Pela primeira vez no ano, o Ceilândia mostrou atitude competitiva. Mostrou presença emocional no jogo. Havia senso de urgência.
O problema é que senso de urgência não é algo que deve ser servido de vez em quando. Senso de urgência é algo que deve existir sempre.
E a falta do senso de urgência teimou em aparecer. No lance do primeiro gol do jogo, a falta de senso de urgência apareceu com Fabinho.

Na bola invertida para a esquerda da defesa alvinegra, Fabinho poderia ter forçado o erro do atacante. Reduziu a passada e deixou ele dominar a bola. o Na sequencia, bola invertida para a direita de defesa do Ceilândia e novamente invertida para a esquerda da defesa do Gato Preto e o primeiro gol do jogo.

A torcida não perdoou Fabinho. Fabinho retrucou e passou a ser hostilizado.

O Ceilândia empatou em seguida com belo gol de Davi Araujo. Parecia que tudo havia mudado e . E isso ficou evidente na reação da arquibancada: o time saiu aplaudido no intervalo. Algo raro — talvez inimaginável — para quem acompanhou a temporada até aqui.

Veio o segundo tempo. O jogo preso no meio-campo, mas o Capital passou a ter mais iniciativa e volume ofensivo. O Ceilândia praticamente não agrediu.

O Ceilândia não deu um chute sequer a gol no segundo tempo. Ainda assim, defensivamente, conseguiu durante muitos momentos controlar as ações do adversário e impedir chances realmente claras.

Até os 41 minutos.

Após sobra de escanteio, o estreante Ruan dominou na entrada da área e acertou um chute no ângulo, sem chances para Edmar Sucuri. Um golaço. Um lance de rara felicidade. O golpe definitivo numa torcida já emocionalmente esgotada.
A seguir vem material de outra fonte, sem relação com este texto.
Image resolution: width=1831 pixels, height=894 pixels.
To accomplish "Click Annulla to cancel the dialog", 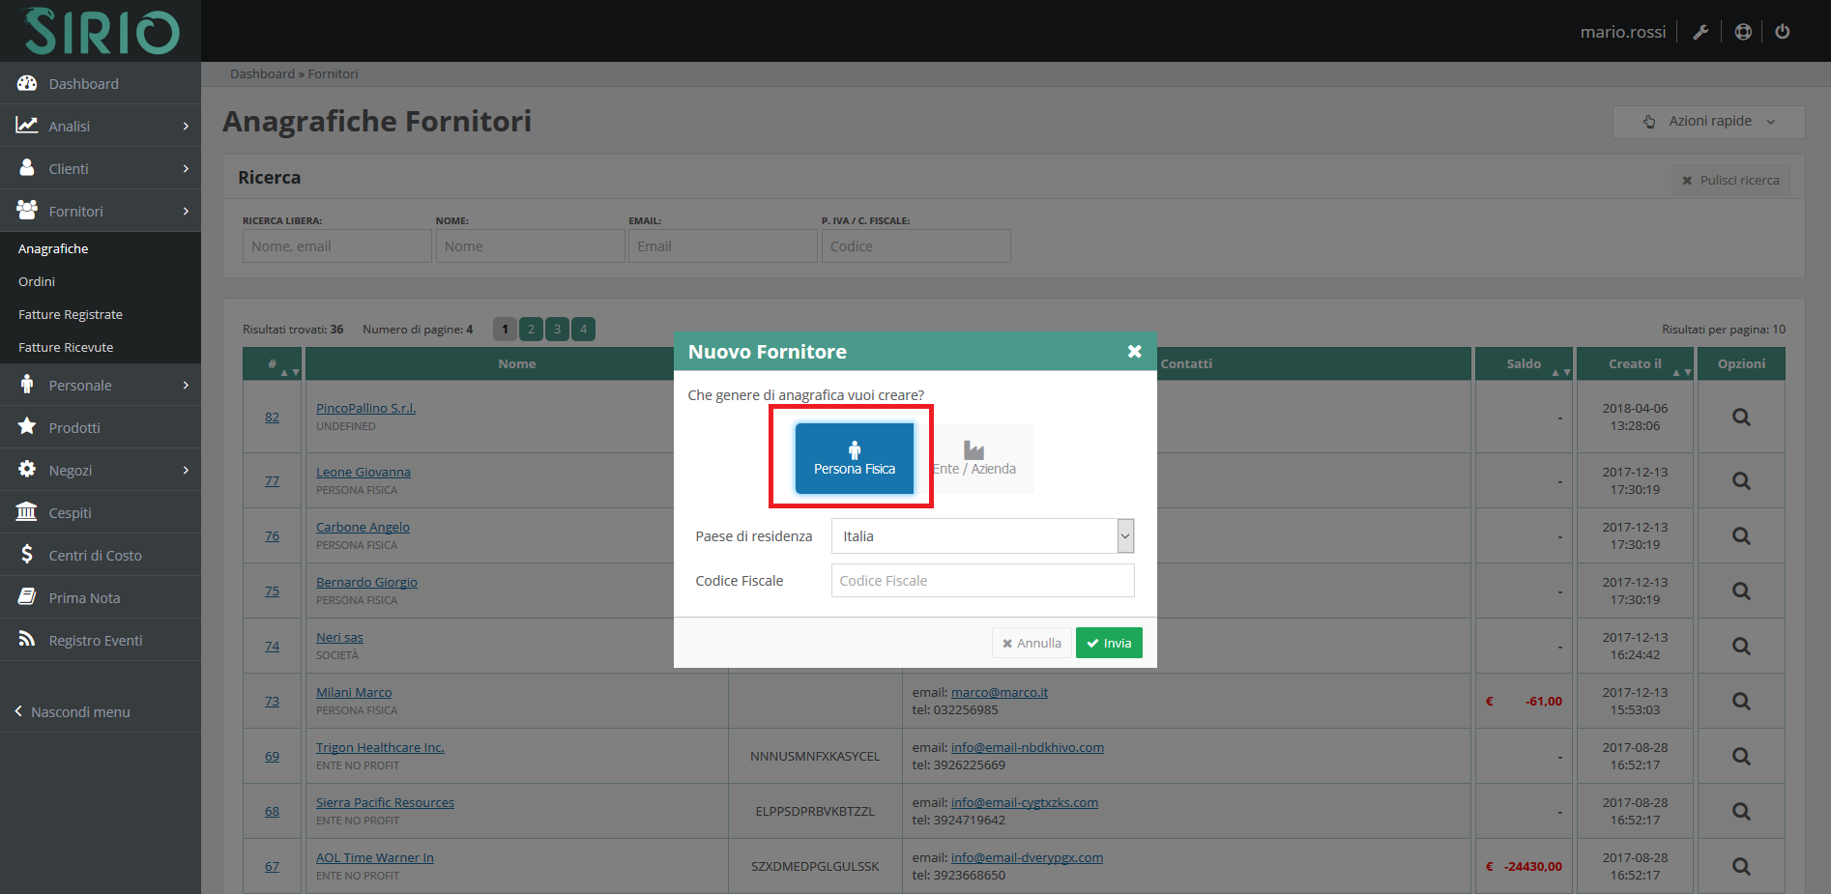I will 1032,644.
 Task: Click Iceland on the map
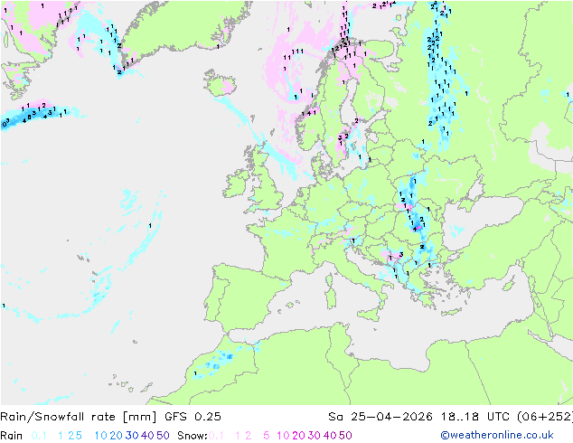[x=220, y=82]
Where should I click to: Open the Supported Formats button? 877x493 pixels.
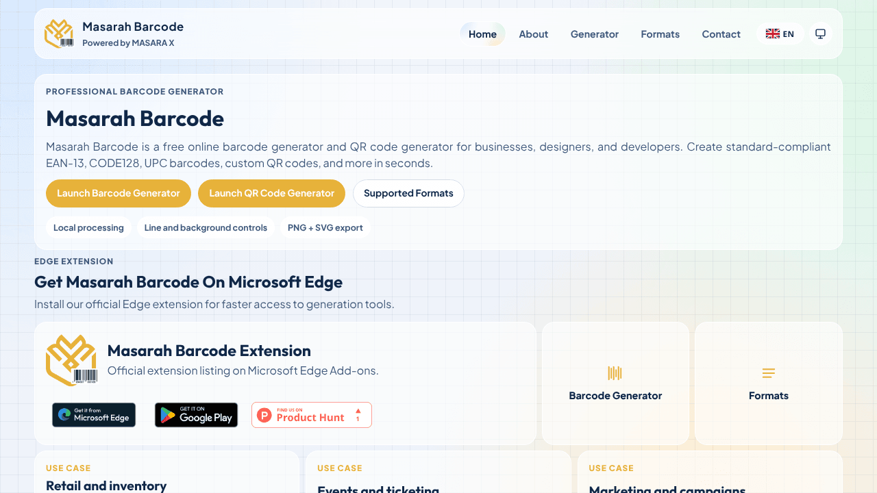tap(408, 193)
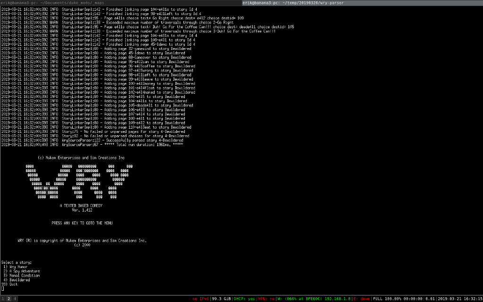
Task: Switch to tmux window 1
Action: 2,299
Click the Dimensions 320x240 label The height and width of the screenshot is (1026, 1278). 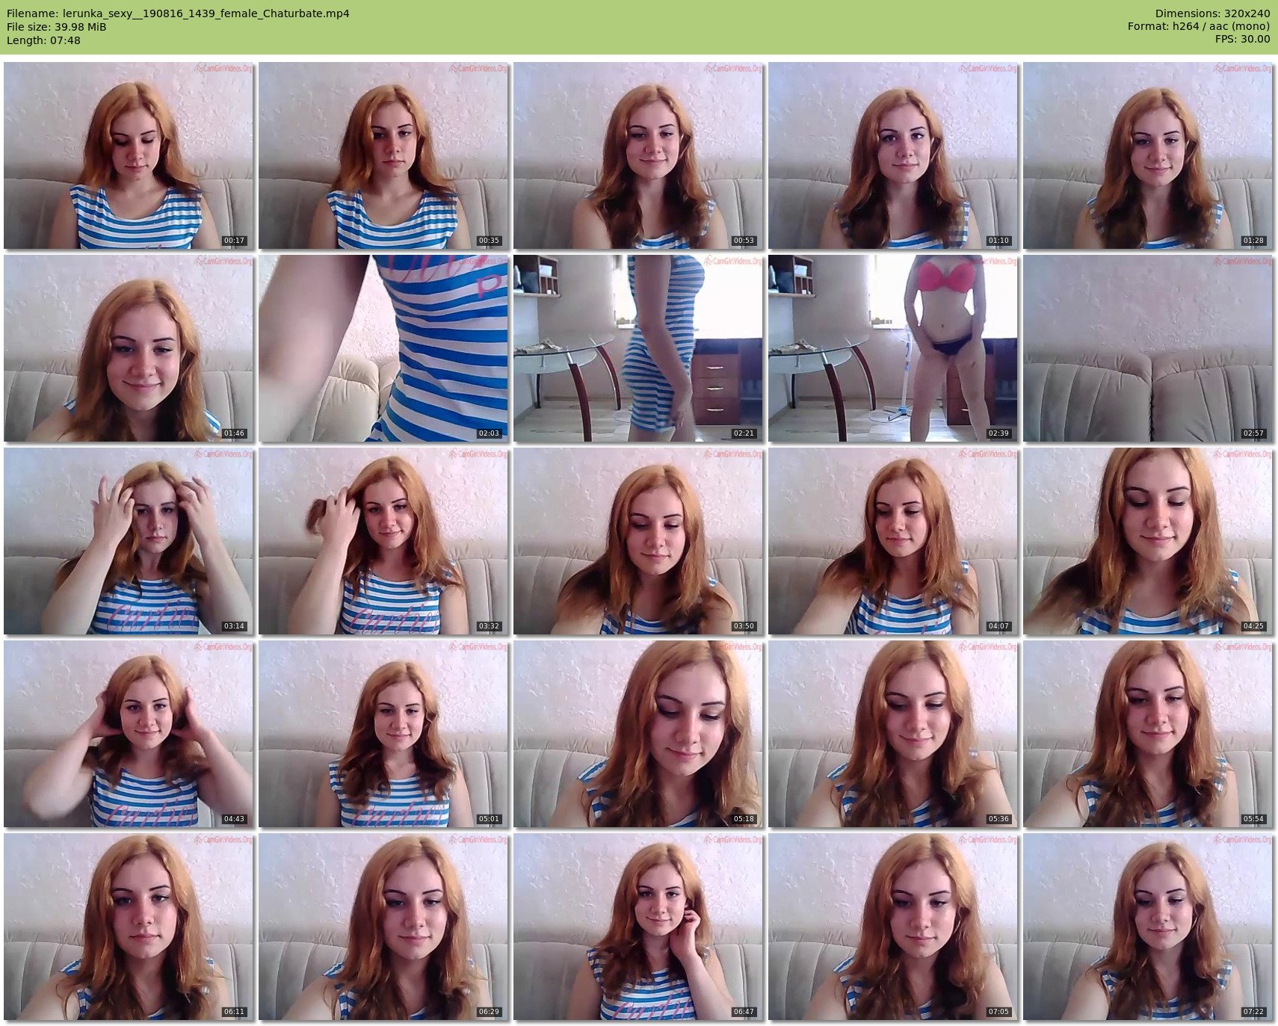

Nada disso muda o essencial: foi outra derrota. Mais uma. E contra o mesmo adversário.

O Ceilândia talvez tenha feito sua atuação mais competitiva de 2026. Talvez tenha mostrado, pela primeira vez no ano, atitude compatível com a camisa que veste. Mas, quando a confiança desaparece, comportamento não basta. Entrega não basta. Aplauso no intervalo não basta.

O placar de 2 a 1 amplia uma sequência amarga, reforça a sensação de impotência e consolida um incômodo difícil de negar: o Gato Preto virou freguês do Capital. Tão pior quanto: deixa o Ceilândia fora do G4 e na obrigação de vencer seus dois próximos jogos se quiser classificar.